Hacker News new | past | comments | ask | show | jobs | submit login
Erlang Scheduler Details (2016) (hamidreza-s.github.io)
151 points by StreamBright on Dec 24, 2018 | hide | past | favorite | 19 comments



This is a great post to know about if you do Erlang/Elixir professionally. There was conversation back in 2016 that is still relevant today: https://news.ycombinator.com/item?id=11064763


It is so underrated how easy to use scheduling with Erlang/Elixir. Plus Supervisor/children concept makes it so easy to have a system that runs for years.


I'm a full time elixir dev (and fanboy) but don't agree with your second point.

The only thing "easy" about erlang supervisors is having short-lived DB network hiccup cascade up your supervisor tree and shutting down your app. Clearly supervisors were designed for a set of problems which don't align with what I imagine most Elixir devs are likely to run into.

A lot of people end up building either a special supervisor with infinite retry + backoff, or bake the logic directly into their process, specifically to avoid triggering the built-in supervisor.

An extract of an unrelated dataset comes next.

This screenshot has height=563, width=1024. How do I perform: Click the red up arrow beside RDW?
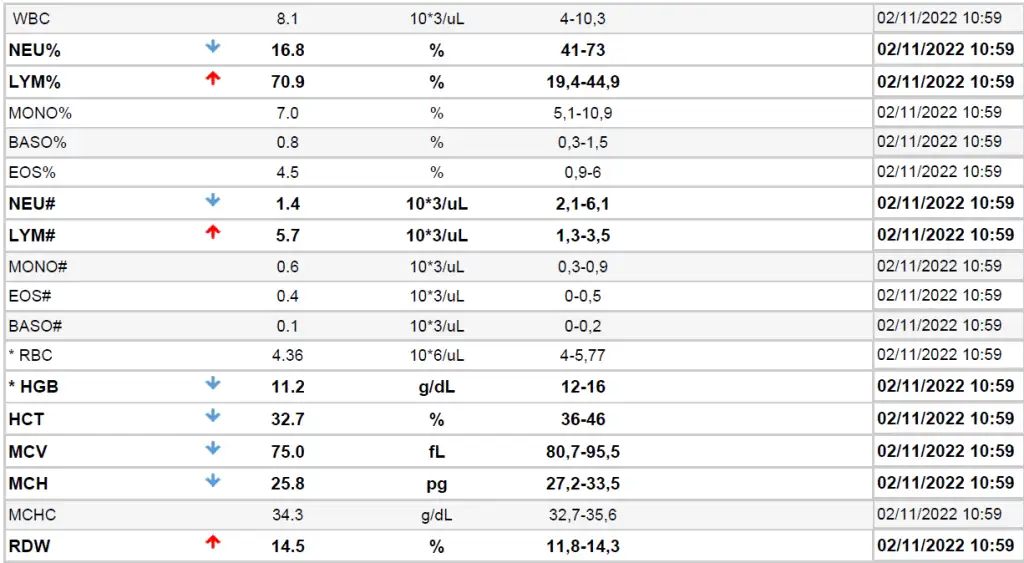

If you want a system that runs for years, you're almost certainly going to need an external language-agnostic supervisor (god, upstart, supervisord, docker, ...) At that point, the built-in Supervisor advantage is...overstated.

What isn't overstated is the advantage isolated processes have when it come to managing complexity. Fundamental shift in how technical debt can be made more or less a non-factor.


> is having short-lived DB network hiccup cascade up your supervisor tree and shutting down your app

Can you link me to a description of this? I am currently working on software that expects DB tx on the order of 10/second (so I have literally never had this problem), but am transitioning to a project where I expect to have 10k-100k tx/second. What causes the hiccup, and why is it not taken care of with sensible defaults in the typical libraries (Ecto EG). I'd love to have an ieda of what could be coming down the pike for me (to be defensive)

an external language-agnostic supervisor (god, upstart, supervisord, docker, ...)

So some of my coworkers are old C++ programmers that were FAANG hotshots and imagine it possible to do everything in C++. They don't write unit tests, have just learned go "because it's better" and don't know kubernetes. There is literally no "high uptime/reliability" story in-house ATM.


More generally:

A process (P) fails. Its supervisor (S1) restarts it. If (P) fails 3 times in 5 seconds (configurable,but no backoffs) then (S1) will fail. S1's parent supervisor (S2) will now restart S1, which will restart (P) which might still fail. If P fails quickly enough, you'll cascade your "restart max of X times in Y seconds" all the way up to the application, the ultimate supervisor, which itself will shut down after 3 failures.

For DBs specifically, DBConnection relies on trapping exit and reconnecting with a backoff (it does not rely on supervisors), but how YOUR code deals with (or, doesn't deal with) a failure can result in a cascade:

    defmodule MyProcess do
      use GenServer

      ...

      def something(data) do
         GenServer.cast(__MODULE__, {:something, data})
      end

      def handle_cast({:something, data}, state) do
        ...
        Postgrex.query!("lower case sql because we aren't monsters", [])
        ...
      end
    end
If your DB goes down, this process will crash when something/1 is called. If something/1 is called at a rate greater than the supervisors are configured to accept, it'll take down the app.


One useful piece of advice I recall, perhaps from Mahesh Paolini-Subramanya, was to write defensive code for predictable errors, despite the happy path coding that Erlang allows.

So losing connectivity to a database should not result in a process failure, and thus is something that a supervisor should never have to deal with.

You’re right that there is no silver bullet internal to the language. Even the BEAM itself can fail.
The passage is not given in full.